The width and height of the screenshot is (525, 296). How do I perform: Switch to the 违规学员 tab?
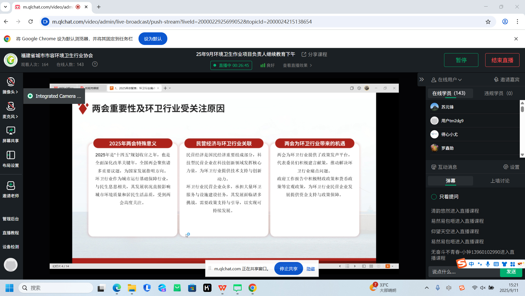click(x=498, y=93)
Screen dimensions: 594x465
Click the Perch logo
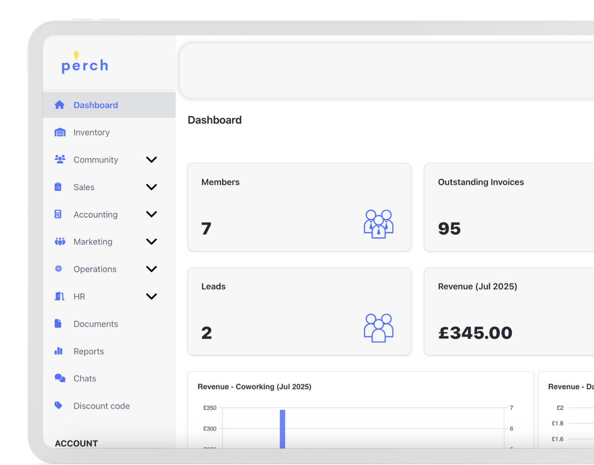tap(85, 63)
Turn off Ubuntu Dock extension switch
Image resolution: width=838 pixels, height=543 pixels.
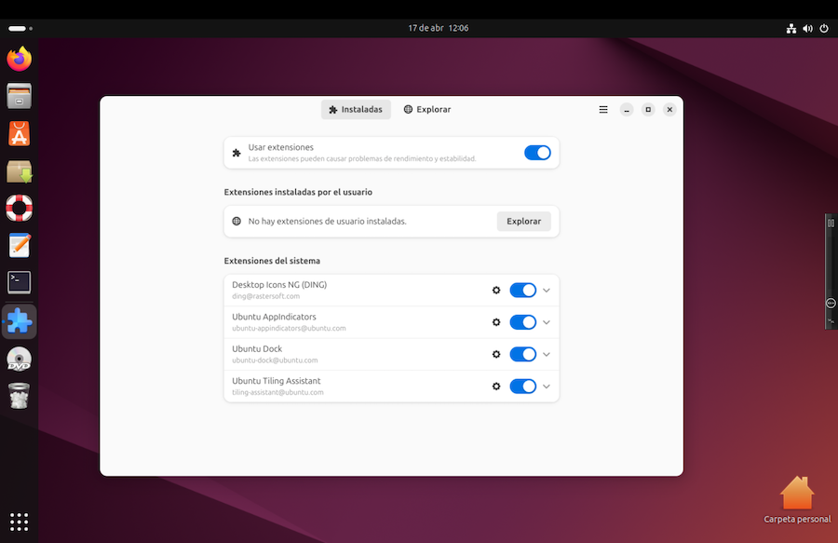(523, 354)
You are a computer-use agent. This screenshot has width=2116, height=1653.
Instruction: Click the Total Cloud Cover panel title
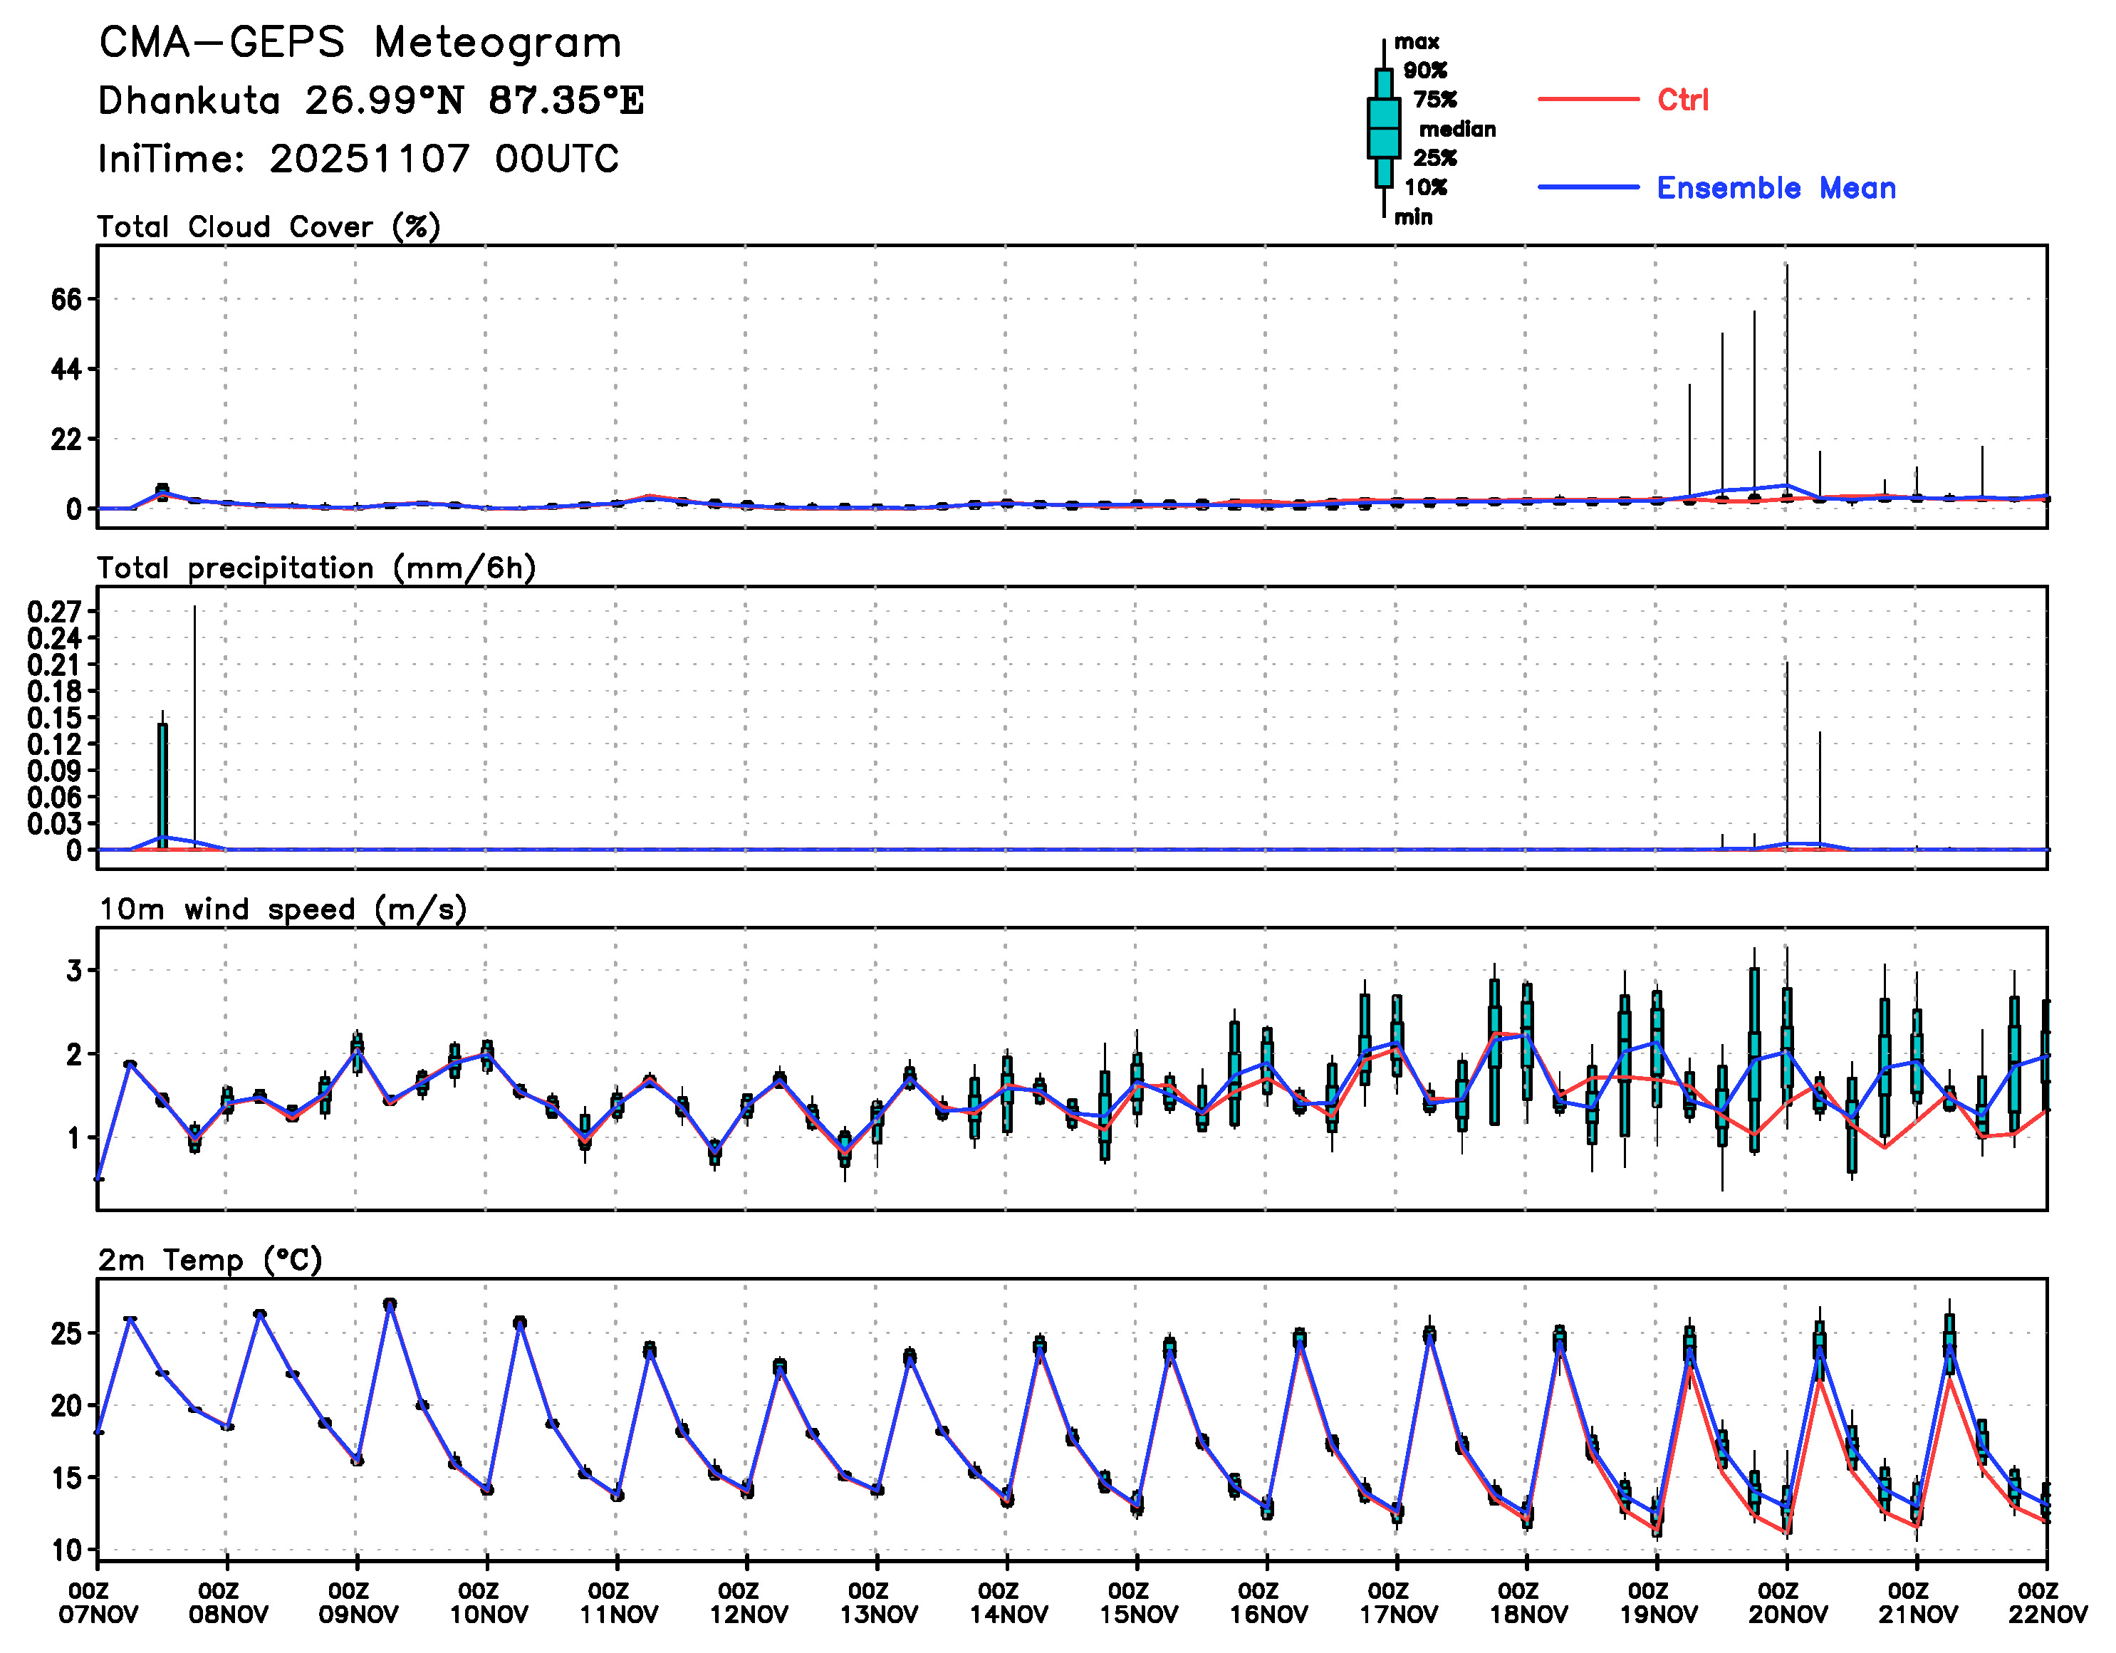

※ ※ ※

### Exercise prompt
Rewrite the records above, replacing every "screenshot" with "screen capture" and leaving everything else unchanged. Leave out the pictures.

### Exercise response
The width and height of the screen capture is (525, 296). How do I perform: Switch to the 违规学员 tab?
click(x=498, y=93)
Screen dimensions: 594x465
Click the Perch logo
tap(85, 63)
Turn off Ubuntu Dock extension switch
Image resolution: width=838 pixels, height=543 pixels.
(523, 354)
You are a computer-use agent. This screen capture has width=2116, height=1653.
Instruction: Click the Total Cloud Cover panel title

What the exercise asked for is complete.